I want to call this, if I double-click, I can edit the title.

I’m going to call this “New Game.”

And I can just position this, resize this, and it just works just how I expect.

Again, let’s see, load game, and then the most important part for us as developers, the credits.

And then, whoops, I didn’t mean to do that.

And let’s resize this, position them, all right, we’re good.

Now, I’m going to build and run this.

Again, I haven’t added a single constraint yet, but my document’s using Auto Layout.

And you’ll see when I build and run my application and it shows up, it’s going to show up exactly how it looks in interface builder.

And these are those constraints that we add at Build Time so that you can build run your application and quickly experiment with what you’re doing.

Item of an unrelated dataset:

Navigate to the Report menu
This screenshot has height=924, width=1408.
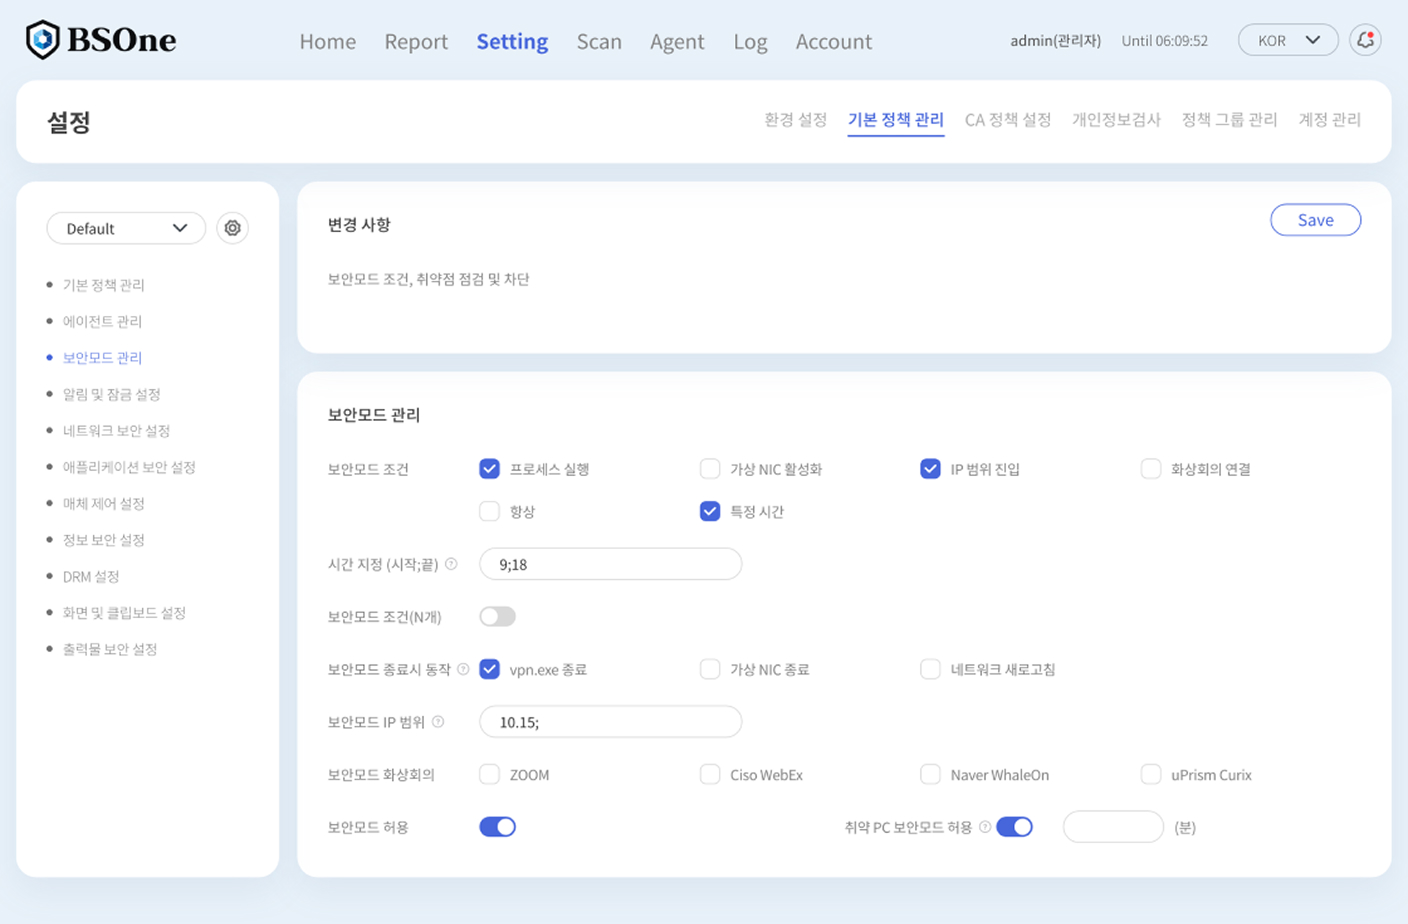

We’ll even tag those constraints at runtime so that, if you start getting log messages and stuff, you can see exactly what object what Nib file those constraints came from right at runtime.

All right!

So you can see the effect of our fixed position and size constraints when I rotate my device.

Well, that’s clearly not I want to happen.

So let’s go back to Xcode and let’s add some constraints.

I’m going to show you three ways in this demo to new ways to add constraints.

You’ve already seen two of them, and I’m going to reiterate those first.

Let me stop this.

All right!

So the first way I’m going to show you is via Control-Drag.

Just like you can control drag between views to add relationships like actions and outlets for views, now you can control drag between views to add relationships that are constraints.

So hold Control, I can just could drag from this new button off to create a leading space to my superview.

I’m going to pause again and point out a few things.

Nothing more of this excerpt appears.